Many IRB approvals are delayed because of poorly prepared or incomplete submission documentation. A review may help you identify areas of the protocol that require clarification or additional information that can facilitate IRB approval.
To help speed up the approval timelines, the IRB might ask you to work with the CRO, particularly if there are many areas to be reviewed.
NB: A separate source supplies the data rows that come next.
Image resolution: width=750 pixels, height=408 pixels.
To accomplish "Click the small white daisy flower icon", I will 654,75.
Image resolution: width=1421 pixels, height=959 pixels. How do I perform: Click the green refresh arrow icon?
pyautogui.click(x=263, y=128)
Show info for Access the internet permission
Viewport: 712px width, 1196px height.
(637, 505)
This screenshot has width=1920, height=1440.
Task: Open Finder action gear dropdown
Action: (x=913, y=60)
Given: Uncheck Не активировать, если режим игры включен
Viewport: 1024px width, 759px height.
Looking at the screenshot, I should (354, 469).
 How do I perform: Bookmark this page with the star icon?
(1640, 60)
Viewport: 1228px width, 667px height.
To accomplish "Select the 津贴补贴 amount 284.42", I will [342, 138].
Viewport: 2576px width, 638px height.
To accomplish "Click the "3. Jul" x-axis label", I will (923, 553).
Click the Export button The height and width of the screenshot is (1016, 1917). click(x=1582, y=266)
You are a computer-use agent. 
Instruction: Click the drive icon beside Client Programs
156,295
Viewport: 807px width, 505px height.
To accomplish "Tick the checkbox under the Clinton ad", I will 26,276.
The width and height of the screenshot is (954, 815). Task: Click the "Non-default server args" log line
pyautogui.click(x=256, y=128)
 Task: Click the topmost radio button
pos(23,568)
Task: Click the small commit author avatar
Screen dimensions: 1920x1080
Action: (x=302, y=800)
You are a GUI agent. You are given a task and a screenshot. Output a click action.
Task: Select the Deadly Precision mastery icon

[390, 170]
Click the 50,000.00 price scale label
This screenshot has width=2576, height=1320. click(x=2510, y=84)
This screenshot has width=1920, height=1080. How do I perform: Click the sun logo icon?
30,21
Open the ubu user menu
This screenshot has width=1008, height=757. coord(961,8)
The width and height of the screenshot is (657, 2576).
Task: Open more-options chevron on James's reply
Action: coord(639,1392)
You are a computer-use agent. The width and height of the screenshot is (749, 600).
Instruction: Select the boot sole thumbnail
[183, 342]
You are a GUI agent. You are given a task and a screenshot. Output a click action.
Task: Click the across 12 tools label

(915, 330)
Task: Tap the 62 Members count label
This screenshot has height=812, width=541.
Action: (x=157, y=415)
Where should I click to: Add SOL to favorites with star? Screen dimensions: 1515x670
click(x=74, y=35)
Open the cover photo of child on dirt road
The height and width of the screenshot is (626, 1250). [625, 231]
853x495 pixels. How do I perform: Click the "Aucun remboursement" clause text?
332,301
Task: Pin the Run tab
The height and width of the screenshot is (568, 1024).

This allows for more effective use of the IRB members in reviewing those studies that are truly ready for IRB review and approval.
All Investigator-initiated protocols submitted to the IRB must be on the template HRP-503-Template Protocol.
All sponsored protocols, when submitted to the IRB, must include both the sponsor protocol and a completed supplement document, called HRP-508-Template Site Supplement to Sponsor Protocol.
You can find both these documents in the Click portal, in the IRB Library section under the “Templates” tab. Submitting your protocol information to the CRO on one of these two templates is a first step in the review.
It will take three—five business days for a review of the protocol and to receive feedback, depending on the number of studies being reviewed at any one time. The CRO will provide protocol feedback through a tracked changes/comment type format.
If requested, we will meet with you one-on-one to go over comments or suggested edits.